Toplumdaki çeşitli gruplar, sosyal sınıf olarak adlandırılır. Toplumsal yapının içinde kendiliğinden oluşmuş, kendi içinde organize olmadan varlığını sürdüren büyük insan toplulukları da sosyal sınıf olarak kabul edilir. Halk, ortak duygular, manevi değerler, çıkarlar ve ideolojiler etrafında birleşen bireylerden oluşan topluluğu ifade eder.

Bölge, idari ve ekonomik bağlamda belirlenmiş toprak parçasını ifade eder. Ayrıca, iklim koşulları ve toprağın özelliklerine göre tanımlanan yerleşim birimleri de bölge olarak kabul edilir. Başkalarını belirli bir davranışa yönlendirmeye yönelik açık psikolojik baskı içeren eylemler kışkırtma olarak tanımlanır. Dinler içinde ortaya çıkan anlayış farklılıkları mezhepleri meydana getirir.

Halkı kin ve düşmanlığa tahrik ve aşağılama suçunun unsurlarından biri de mezheptir. Kin, bir kişiye veya duruma karşı hissedilen, intikam alma arzusu ile ortaya çıkan yoğun olumsuz duyguları ifade eder. Düşmanlık ise bir kişiye veya olaya yönelik tasarlanarak zarar verme amacı güden husumetle bağlantılı eylemlerdir.

HALKI KİN VE DÜŞMANLIĞA TAHRİK VE AŞAĞILAMA SUÇUNUN HAREKET UNSURLARI

Halkı kin ve düşmanlığa tahrik veya aşağılama suçu, Türk Ceza Kanunu’nun 216. maddesinde düzenlenmiştir. Bu suçun temel hareket unsurları, belirli fiillerin işlenmesi ve bu fiillerin toplumda bir kesimi diğer kesim aleyhine kışkırtması ya da aşağılamasıdır. Suçun oluşabilmesi için bu hareketlerin somut ve açık bir şekilde kamu barışını tehdit eden veya bozabilecek düzeyde olması gerekir.

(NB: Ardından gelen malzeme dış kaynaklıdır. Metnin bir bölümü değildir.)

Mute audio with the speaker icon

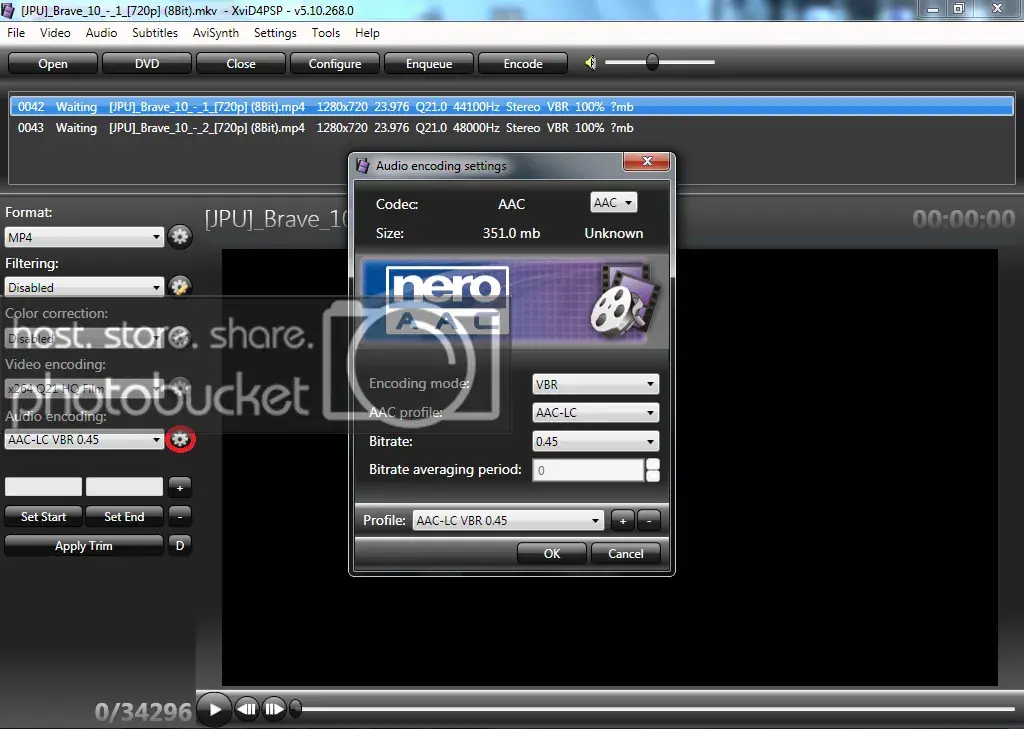point(590,63)
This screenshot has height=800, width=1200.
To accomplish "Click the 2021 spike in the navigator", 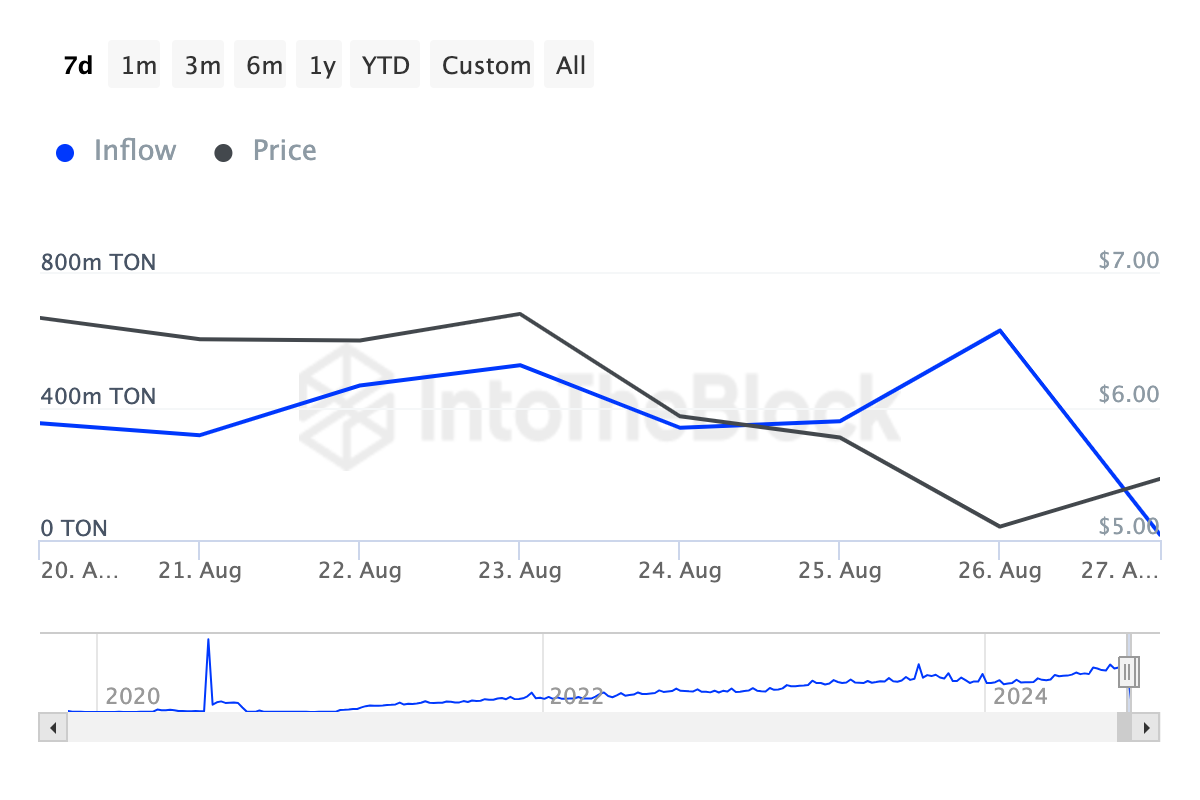I will [208, 641].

Bu suça ilişkin hareket unsurları şunlardır:

  1. Tahrik Fiili

Tahrik, halkın bir kısmını diğer kısmı aleyhine kin ve düşmanlık beslemeye yönlendiren, kışkırtıcı bir eylemi ifade eder. Burada önemli olan, tahrikin kamu güvenliği açısından yakın ve açık bir tehlike yaratmasıdır. Tahrikin amacı halkın belirli bir grubunu karşı gruba karşı kin ve nefret duyguları ile doldurmak ve düşmanlık yaratmaktır. Bu fiil, sözlü ifadeler, yazılı materyaller, sosyal medya paylaşımları ya da diğer kışkırtıcı eylemlerle gerçekleştirilebilir.

  1. Aşağılama Fiili

Aşağılama, toplumun bir kesimine karşı hakaret içerikli, küçültücü, onur kırıcı ifadeler kullanmaktır. Bu fiil, dini, etnik, mezhepsel ya da sosyal sınıfsal farklılıklar üzerinden yapılabilir. Aşağılama, bir grubun alenen kötülenmesi, hor görülmesi ya da değersizleştirilmesi şeklinde tezahür eder. Aşağılama fiilinin de alenen işlenmesi ve toplumsal huzuru bozma potansiyeli taşıması gerekir.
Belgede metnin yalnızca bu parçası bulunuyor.